Life

Nuala McCann: If coronavirus crashes the system, cash in a cushion won't seem crazy

Cash is no longer king and I am slightly sad about that. I like cash, even if the slippery notes that they offer these days feel nothing like old fashioned filthy rotten lucre

Nuala McCann

Nuala McCann

Nuala McCann is an Irish News columnist and writes a weekly radio review.

You never know the day nor the hour that the system crashes – now the mattress looks like a handy spot
You never know the day nor the hour that the system crashes – now the mattress looks like a handy spot You never know the day nor the hour that the system crashes – now the mattress looks like a handy spot

“MAY I borrow a cheque – as in, could you write one for me and I’ll give you cash,” asks an old friend.

“You do realise that chequebooks are virtually antiques,” I tell her.

She shrugs, as she is at the mercy of some kind of bureaucracy from the dark ages.

Somewhere in the back of a bunged drawer, I hoke and come up with my cheque book.

But it has been very many moons since I’ve written a cheque. In fact, even the new slippery bank notes in my pocket get rejected in favour of the cash card.

The true new cashless society hit me on that trip to London – nobody else in the Pret sandwich queue hunted for a purse. Nobody in the cinema queue did either and the underground meant a quick swipe with the card – once in and once out.

Cash is no longer king, I tell my other half. I am slightly sad about that. I like cash, even if the slippery notes that they offer these days feel nothing like old fashioned filthy rotten lucre.

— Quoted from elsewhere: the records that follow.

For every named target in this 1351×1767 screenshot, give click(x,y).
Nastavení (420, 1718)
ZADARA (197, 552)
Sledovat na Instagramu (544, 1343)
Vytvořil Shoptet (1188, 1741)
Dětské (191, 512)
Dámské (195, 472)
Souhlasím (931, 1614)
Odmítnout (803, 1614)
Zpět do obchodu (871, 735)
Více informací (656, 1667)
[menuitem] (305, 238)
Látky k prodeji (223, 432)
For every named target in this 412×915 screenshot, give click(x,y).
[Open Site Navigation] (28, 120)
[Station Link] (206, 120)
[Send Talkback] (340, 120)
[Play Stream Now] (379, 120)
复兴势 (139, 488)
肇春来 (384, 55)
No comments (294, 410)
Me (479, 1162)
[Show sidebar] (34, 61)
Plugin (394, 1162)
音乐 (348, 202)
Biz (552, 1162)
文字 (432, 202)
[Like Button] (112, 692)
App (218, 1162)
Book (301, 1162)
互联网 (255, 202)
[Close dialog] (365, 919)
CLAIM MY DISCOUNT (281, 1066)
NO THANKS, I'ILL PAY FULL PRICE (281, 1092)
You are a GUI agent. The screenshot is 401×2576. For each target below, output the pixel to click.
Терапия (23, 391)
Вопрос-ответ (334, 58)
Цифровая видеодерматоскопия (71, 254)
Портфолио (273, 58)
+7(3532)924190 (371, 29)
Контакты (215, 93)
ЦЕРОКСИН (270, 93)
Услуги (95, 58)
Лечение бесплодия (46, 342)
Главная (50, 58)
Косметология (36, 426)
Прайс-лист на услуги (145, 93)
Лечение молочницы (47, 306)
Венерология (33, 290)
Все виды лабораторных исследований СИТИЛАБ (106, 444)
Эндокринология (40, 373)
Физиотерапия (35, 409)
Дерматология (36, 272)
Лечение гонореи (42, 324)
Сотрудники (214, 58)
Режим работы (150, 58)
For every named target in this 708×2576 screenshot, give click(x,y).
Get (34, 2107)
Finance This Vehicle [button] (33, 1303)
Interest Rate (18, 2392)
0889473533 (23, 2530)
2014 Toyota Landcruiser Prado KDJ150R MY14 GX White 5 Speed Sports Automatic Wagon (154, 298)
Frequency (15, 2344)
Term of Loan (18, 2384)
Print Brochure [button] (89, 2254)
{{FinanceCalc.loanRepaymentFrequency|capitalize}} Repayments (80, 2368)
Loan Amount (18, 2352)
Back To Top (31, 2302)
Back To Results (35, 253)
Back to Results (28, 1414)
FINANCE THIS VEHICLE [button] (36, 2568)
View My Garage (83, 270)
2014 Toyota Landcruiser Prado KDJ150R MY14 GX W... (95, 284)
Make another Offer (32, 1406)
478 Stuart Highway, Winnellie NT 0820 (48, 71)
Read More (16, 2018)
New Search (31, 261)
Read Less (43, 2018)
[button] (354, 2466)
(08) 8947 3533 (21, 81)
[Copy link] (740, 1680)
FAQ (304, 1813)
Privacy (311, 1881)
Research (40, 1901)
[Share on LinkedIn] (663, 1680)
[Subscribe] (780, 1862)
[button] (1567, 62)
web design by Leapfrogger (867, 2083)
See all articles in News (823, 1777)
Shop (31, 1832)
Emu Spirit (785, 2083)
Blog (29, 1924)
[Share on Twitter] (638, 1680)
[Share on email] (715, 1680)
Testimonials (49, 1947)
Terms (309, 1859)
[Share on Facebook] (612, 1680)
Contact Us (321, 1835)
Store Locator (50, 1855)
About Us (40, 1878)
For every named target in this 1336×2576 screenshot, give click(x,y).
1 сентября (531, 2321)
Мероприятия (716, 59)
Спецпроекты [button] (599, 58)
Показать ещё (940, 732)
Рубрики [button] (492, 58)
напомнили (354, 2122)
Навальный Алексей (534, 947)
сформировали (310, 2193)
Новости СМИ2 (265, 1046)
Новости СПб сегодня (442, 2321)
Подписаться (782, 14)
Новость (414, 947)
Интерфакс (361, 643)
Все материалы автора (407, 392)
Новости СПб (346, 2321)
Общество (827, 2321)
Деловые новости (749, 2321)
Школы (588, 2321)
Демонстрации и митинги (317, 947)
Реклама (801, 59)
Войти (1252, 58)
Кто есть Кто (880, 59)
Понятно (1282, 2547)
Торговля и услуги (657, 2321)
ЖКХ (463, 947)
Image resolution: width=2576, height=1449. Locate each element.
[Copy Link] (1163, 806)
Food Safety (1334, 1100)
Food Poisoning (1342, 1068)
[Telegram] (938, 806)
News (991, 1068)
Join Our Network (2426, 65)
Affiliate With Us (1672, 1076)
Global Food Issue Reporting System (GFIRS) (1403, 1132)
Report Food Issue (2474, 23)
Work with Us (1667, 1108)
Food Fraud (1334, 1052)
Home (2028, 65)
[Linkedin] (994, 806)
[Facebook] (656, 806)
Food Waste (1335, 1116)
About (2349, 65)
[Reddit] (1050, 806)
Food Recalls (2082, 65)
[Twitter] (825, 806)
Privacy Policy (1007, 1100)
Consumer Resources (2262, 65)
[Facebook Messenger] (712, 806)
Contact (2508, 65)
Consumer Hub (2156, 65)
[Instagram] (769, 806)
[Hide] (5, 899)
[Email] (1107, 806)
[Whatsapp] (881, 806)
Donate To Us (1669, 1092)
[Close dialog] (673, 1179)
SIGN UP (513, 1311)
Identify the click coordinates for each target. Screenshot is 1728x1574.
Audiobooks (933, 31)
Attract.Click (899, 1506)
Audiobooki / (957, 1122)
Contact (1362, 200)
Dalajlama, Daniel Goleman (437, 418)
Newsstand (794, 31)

I am old enough to remember before decimalisation and the joy of a 10 shilling note in a birthday card from my beloved godmother. I remember my six pence pocket money and the dash up to the shop after Friday night devotions for a quarter of midget gems and a Bazooka Joe.

Cash works for me. Money down the sofa works for me. Large jars of change lying around our house work for me too. Amazing what people pull out of their pockets and leave lying about that pays a bus fare and a pint of milk.

Yes, bus drivers have rolled their eyes at the coppers and muttered: “Out singing for your supper again?” but the laugh’s on me.

There’s a whole new generation of people who live by the hand swipe... apparently you can get married like that these days.

Money is a cause close to my heart because I don’t like it. My mother was a counsellor for many years and would shake her head wisely at the problems in marriage: “Forget the sex, it’s money and in-laws you need to watch,” she’d sigh.

I was chatting to old friends recently and confessed that I always have to have a large float in my current account just to feel safe. If I go even £1 below that certain amount, I start to feel very uncomfortable.

“Don’t you overdraw?” they laughed.

Overdraft is what happens in the airplane when you turn the little fan button on, I told them.

It is not that I’ve ever been in real need. Well, when I bought my flat and the interest rate rocketed to 15 per cent and then the rates bill arrived and nobody had ever explained the concept of rates... then yes, it was beans and cheap red wine and sleeping on the floor for a while.

But I’ve never had to deal with the horrors of PIP.

A friend say she knows a retired professor who feels the same sense of worry and believes it is in your genetic make-up.

People talk about hungry grass dating from Famine days – you walk over a patch and are clutched by a sudden deep gnawing hunger, a throwback to the past.

My financial advisor – thanks, Michael of this paper, I love being able to drop you into the conversation – has told me that I shouldn’t look so worried and I’ll not run out of money. I know it is true. But last week world markets plummeted and suddenly the graph of my pension that climbed up and up took a dive worthy of Tom Daley off a high board.

You have to be stoic.

And now, in the current mania about coronavirus, I’m wondering about what might happen. A whole generation are going about merrily swiping their cards through life like the foolish bridesmaids in the Bible who ran out of oil for their lamps.

You never know the day nor the hour that the system crashes – remember that disaster in Japan when the systems went down? And then where are you but standing with your hands in your pockets at a useless hole in the wall?

Now, I regret dissing grannies who keep their worldly wealth stuffed into the cushion; now my Ikea mattress looks like a handy spot.

Old ways are best and I’m keeping the cheque book.